**Stated goal**
Lay out the records below as a Markdown table with two columns, Row and Line. Put each line in its own numbered row and leave out blank lines.

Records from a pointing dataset
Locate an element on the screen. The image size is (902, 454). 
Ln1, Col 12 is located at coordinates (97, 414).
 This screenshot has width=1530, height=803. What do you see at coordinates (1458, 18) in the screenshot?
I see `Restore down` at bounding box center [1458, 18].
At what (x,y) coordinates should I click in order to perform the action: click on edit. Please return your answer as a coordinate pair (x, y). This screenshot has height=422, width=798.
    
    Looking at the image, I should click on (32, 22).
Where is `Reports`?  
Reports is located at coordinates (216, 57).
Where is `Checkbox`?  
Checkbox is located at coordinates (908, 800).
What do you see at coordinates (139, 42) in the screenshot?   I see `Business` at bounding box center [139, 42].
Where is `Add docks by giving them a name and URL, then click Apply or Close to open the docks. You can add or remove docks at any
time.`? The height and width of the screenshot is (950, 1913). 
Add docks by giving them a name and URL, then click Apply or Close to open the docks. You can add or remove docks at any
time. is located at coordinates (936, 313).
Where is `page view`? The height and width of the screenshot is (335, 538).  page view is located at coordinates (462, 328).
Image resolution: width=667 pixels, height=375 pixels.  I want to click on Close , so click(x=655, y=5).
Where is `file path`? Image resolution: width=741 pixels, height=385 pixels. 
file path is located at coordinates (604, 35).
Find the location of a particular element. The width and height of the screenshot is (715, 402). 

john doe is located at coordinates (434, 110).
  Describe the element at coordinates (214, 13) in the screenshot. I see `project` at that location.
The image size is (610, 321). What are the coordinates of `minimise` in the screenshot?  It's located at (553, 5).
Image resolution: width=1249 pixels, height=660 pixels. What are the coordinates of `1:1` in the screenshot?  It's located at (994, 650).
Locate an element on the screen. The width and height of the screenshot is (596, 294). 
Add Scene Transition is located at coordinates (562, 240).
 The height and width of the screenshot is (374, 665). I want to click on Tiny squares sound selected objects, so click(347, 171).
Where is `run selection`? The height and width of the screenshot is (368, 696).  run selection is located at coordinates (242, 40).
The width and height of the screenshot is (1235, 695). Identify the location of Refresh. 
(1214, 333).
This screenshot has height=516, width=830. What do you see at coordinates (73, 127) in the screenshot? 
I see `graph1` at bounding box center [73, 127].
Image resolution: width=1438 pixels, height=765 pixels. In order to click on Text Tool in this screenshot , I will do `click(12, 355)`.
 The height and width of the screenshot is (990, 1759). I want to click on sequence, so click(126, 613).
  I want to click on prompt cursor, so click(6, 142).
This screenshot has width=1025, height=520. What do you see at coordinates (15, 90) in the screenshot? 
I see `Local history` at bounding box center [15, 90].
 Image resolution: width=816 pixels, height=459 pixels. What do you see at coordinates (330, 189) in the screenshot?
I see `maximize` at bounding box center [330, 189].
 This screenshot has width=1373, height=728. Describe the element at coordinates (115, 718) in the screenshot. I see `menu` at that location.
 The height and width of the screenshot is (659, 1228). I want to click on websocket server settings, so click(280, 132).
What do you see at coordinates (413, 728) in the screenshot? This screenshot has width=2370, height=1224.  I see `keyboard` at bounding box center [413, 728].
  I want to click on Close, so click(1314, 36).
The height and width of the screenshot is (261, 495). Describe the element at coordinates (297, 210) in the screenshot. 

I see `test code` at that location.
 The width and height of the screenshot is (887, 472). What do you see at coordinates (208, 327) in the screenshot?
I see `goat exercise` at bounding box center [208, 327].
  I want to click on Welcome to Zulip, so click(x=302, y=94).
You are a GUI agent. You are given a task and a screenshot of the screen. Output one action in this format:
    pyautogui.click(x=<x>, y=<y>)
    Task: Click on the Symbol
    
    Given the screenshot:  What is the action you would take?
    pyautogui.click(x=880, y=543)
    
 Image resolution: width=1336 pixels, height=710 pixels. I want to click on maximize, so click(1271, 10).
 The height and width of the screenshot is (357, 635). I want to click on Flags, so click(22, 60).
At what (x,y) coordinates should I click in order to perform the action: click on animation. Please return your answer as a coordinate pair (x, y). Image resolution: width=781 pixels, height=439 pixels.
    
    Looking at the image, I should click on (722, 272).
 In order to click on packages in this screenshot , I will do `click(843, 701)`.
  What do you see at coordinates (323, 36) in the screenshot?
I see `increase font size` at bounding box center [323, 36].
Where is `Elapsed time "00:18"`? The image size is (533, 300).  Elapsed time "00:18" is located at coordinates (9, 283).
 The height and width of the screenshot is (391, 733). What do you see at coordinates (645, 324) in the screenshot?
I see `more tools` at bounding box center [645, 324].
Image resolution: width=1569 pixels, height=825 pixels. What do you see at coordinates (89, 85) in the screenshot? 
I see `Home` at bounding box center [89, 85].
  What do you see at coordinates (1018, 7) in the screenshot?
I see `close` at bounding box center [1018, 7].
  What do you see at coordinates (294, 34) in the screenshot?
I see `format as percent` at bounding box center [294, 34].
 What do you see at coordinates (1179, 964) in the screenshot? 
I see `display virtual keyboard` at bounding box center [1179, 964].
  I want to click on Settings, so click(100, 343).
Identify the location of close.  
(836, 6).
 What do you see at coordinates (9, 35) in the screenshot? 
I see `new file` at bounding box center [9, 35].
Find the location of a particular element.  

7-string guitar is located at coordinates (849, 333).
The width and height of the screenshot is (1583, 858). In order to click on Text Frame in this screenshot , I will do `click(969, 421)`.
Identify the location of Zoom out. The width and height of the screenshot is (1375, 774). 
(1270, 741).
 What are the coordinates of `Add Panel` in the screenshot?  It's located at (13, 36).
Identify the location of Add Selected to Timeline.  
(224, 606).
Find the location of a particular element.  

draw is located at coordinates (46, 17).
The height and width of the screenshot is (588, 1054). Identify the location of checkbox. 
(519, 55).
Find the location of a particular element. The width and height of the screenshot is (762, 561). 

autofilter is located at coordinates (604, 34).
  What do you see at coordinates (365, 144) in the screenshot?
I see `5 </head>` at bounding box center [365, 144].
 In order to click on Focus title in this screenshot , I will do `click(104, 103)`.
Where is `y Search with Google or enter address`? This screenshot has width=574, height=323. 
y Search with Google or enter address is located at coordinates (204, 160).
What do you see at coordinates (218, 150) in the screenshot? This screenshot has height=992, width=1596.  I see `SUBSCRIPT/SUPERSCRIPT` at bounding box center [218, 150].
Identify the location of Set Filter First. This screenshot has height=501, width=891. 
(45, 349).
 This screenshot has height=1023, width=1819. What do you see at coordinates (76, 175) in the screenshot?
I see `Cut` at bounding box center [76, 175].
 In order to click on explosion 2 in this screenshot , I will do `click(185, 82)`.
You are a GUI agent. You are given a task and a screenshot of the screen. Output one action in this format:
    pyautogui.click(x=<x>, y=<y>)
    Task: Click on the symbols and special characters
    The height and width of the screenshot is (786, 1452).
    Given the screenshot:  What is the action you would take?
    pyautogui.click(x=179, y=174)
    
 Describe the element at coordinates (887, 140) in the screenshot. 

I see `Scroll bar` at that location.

**Response to the task**
| Row | Line |
|---|---|
| 1 | Locate an element on the screen. The image size is (902, 454).  |
| 2 | Ln1, Col 12 is located at coordinates (97, 414). |
| 3 |  This screenshot has width=1530, height=803. What do you see at coordinates (1458, 18) in the screenshot? |
| 4 | I see `Restore down` at bounding box center [1458, 18]. |
| 5 | At what (x,y) coordinates should I click in order to perform the action: click on edit. Please return your answer as a coordinate pair (x, y). This screenshot has height=422, width=798. |
| 6 |     Looking at the image, I should click on (32, 22). |
| 7 | Where is `Reports`?   |
| 8 | Reports is located at coordinates (216, 57). |
| 9 | Where is `Checkbox`?   |
| 10 | Checkbox is located at coordinates (908, 800). |
| 11 | What do you see at coordinates (139, 42) in the screenshot?   I see `Business` at bounding box center [139, 42]. |
| 12 | Where is `Add docks by giving them a name and URL, then click Apply or Close to open the docks. You can add or remove docks at any |
| 13 | time.`? The height and width of the screenshot is (950, 1913).  |
| 14 | Add docks by giving them a name and URL, then click Apply or Close to open the docks. You can add or remove docks at any |
| 15 | time. is located at coordinates (936, 313). |
| 16 | Where is `page view`? The height and width of the screenshot is (335, 538).  page view is located at coordinates (462, 328). |
| 17 | Image resolution: width=667 pixels, height=375 pixels.  I want to click on Close , so click(x=655, y=5). |
| 18 | Where is `file path`? Image resolution: width=741 pixels, height=385 pixels.  |
| 19 | file path is located at coordinates (604, 35). |
| 20 | Find the location of a particular element. The width and height of the screenshot is (715, 402).  |
| 21 | john doe is located at coordinates (434, 110). |
| 22 |   Describe the element at coordinates (214, 13) in the screenshot. I see `project` at that location. |
| 23 | The image size is (610, 321). What are the coordinates of `minimise` in the screenshot?  It's located at (553, 5). |
| 24 | Image resolution: width=1249 pixels, height=660 pixels. What are the coordinates of `1:1` in the screenshot?  It's located at (994, 650). |
| 25 | Locate an element on the screen. The width and height of the screenshot is (596, 294).  |
| 26 | Add Scene Transition is located at coordinates (562, 240). |
| 27 |  The height and width of the screenshot is (374, 665). I want to click on Tiny squares sound selected objects, so click(347, 171). |
| 28 | Where is `run selection`? The height and width of the screenshot is (368, 696).  run selection is located at coordinates (242, 40). |
| 29 | The width and height of the screenshot is (1235, 695). Identify the location of Refresh.  |
| 30 | (1214, 333). |
| 31 | This screenshot has height=516, width=830. What do you see at coordinates (73, 127) in the screenshot?  |
| 32 | I see `graph1` at bounding box center [73, 127]. |
| 33 | Image resolution: width=1438 pixels, height=765 pixels. In order to click on Text Tool in this screenshot , I will do `click(12, 355)`. |
| 34 |  The height and width of the screenshot is (990, 1759). I want to click on sequence, so click(126, 613). |
| 35 |   I want to click on prompt cursor, so click(6, 142). |
| 36 | This screenshot has width=1025, height=520. What do you see at coordinates (15, 90) in the screenshot?  |
| 37 | I see `Local history` at bounding box center [15, 90]. |
| 38 |  Image resolution: width=816 pixels, height=459 pixels. What do you see at coordinates (330, 189) in the screenshot? |
| 39 | I see `maximize` at bounding box center [330, 189]. |
| 40 |  This screenshot has width=1373, height=728. Describe the element at coordinates (115, 718) in the screenshot. I see `menu` at that location. |
| 41 |  The height and width of the screenshot is (659, 1228). I want to click on websocket server settings, so click(280, 132). |
| 42 | What do you see at coordinates (413, 728) in the screenshot? This screenshot has width=2370, height=1224.  I see `keyboard` at bounding box center [413, 728]. |
| 43 |   I want to click on Close, so click(1314, 36). |
| 44 | The height and width of the screenshot is (261, 495). Describe the element at coordinates (297, 210) in the screenshot.  |
| 45 | I see `test code` at that location. |
| 46 |  The width and height of the screenshot is (887, 472). What do you see at coordinates (208, 327) in the screenshot? |
| 47 | I see `goat exercise` at bounding box center [208, 327]. |
| 48 |   I want to click on Welcome to Zulip, so click(x=302, y=94). |
| 49 | You are a GUI agent. You are given a task and a screenshot of the screen. Output one action in this format: |
| 50 |     pyautogui.click(x=<x>, y=<y>) |
| 51 |     Task: Click on the Symbol |
| 52 |     Given the screenshot:  What is the action you would take? |
| 53 |     pyautogui.click(x=880, y=543) |
| 54 |  Image resolution: width=1336 pixels, height=710 pixels. I want to click on maximize, so click(1271, 10). |
| 55 |  The height and width of the screenshot is (357, 635). I want to click on Flags, so click(22, 60). |
| 56 | At what (x,y) coordinates should I click in order to perform the action: click on animation. Please return your answer as a coordinate pair (x, y). Image resolution: width=781 pixels, height=439 pixels. |
| 57 |     Looking at the image, I should click on (722, 272). |
| 58 |  In order to click on packages in this screenshot , I will do `click(843, 701)`. |
| 59 |   What do you see at coordinates (323, 36) in the screenshot? |
| 60 | I see `increase font size` at bounding box center [323, 36]. |
| 61 | Where is `Elapsed time "00:18"`? The image size is (533, 300).  Elapsed time "00:18" is located at coordinates (9, 283). |
| 62 |  The height and width of the screenshot is (391, 733). What do you see at coordinates (645, 324) in the screenshot? |
| 63 | I see `more tools` at bounding box center [645, 324]. |
| 64 | Image resolution: width=1569 pixels, height=825 pixels. What do you see at coordinates (89, 85) in the screenshot?  |
| 65 | I see `Home` at bounding box center [89, 85]. |
| 66 |   What do you see at coordinates (1018, 7) in the screenshot? |
| 67 | I see `close` at bounding box center [1018, 7]. |
| 68 |   What do you see at coordinates (294, 34) in the screenshot? |
| 69 | I see `format as percent` at bounding box center [294, 34]. |
| 70 |  What do you see at coordinates (1179, 964) in the screenshot?  |
| 71 | I see `display virtual keyboard` at bounding box center [1179, 964]. |
| 72 |   I want to click on Settings, so click(100, 343). |
| 73 | Identify the location of close.   |
| 74 | (836, 6). |
| 75 |  What do you see at coordinates (9, 35) in the screenshot?  |
| 76 | I see `new file` at bounding box center [9, 35]. |
| 77 | Find the location of a particular element.   |
| 78 | 7-string guitar is located at coordinates (849, 333). |
| 79 | The width and height of the screenshot is (1583, 858). In order to click on Text Frame in this screenshot , I will do `click(969, 421)`. |
| 80 | Identify the location of Zoom out. The width and height of the screenshot is (1375, 774).  |
| 81 | (1270, 741). |
| 82 |  What are the coordinates of `Add Panel` in the screenshot?  It's located at (13, 36). |
| 83 | Identify the location of Add Selected to Timeline.   |
| 84 | (224, 606). |
| 85 | Find the location of a particular element.   |
| 86 | draw is located at coordinates (46, 17). |
| 87 | The height and width of the screenshot is (588, 1054). Identify the location of checkbox.  |
| 88 | (519, 55). |
| 89 | Find the location of a particular element. The width and height of the screenshot is (762, 561).  |
| 90 | autofilter is located at coordinates (604, 34). |
| 91 |   What do you see at coordinates (365, 144) in the screenshot? |
| 92 | I see `5 </head>` at bounding box center [365, 144]. |
| 93 |  In order to click on Focus title in this screenshot , I will do `click(104, 103)`. |
| 94 | Where is `y Search with Google or enter address`? This screenshot has width=574, height=323.  |
| 95 | y Search with Google or enter address is located at coordinates (204, 160). |
| 96 | What do you see at coordinates (218, 150) in the screenshot? This screenshot has height=992, width=1596.  I see `SUBSCRIPT/SUPERSCRIPT` at bounding box center [218, 150]. |
| 97 | Identify the location of Set Filter First. This screenshot has height=501, width=891.  |
| 98 | (45, 349). |
| 99 |  This screenshot has height=1023, width=1819. What do you see at coordinates (76, 175) in the screenshot? |
| 100 | I see `Cut` at bounding box center [76, 175]. |
| 101 |  In order to click on explosion 2 in this screenshot , I will do `click(185, 82)`. |
| 102 | You are a GUI agent. You are given a task and a screenshot of the screen. Output one action in this format: |
| 103 |     pyautogui.click(x=<x>, y=<y>) |
| 104 |     Task: Click on the symbols and special characters |
| 105 |     The height and width of the screenshot is (786, 1452). |
| 106 |     Given the screenshot:  What is the action you would take? |
| 107 |     pyautogui.click(x=179, y=174) |
| 108 |  Describe the element at coordinates (887, 140) in the screenshot.  |
| 109 | I see `Scroll bar` at that location. |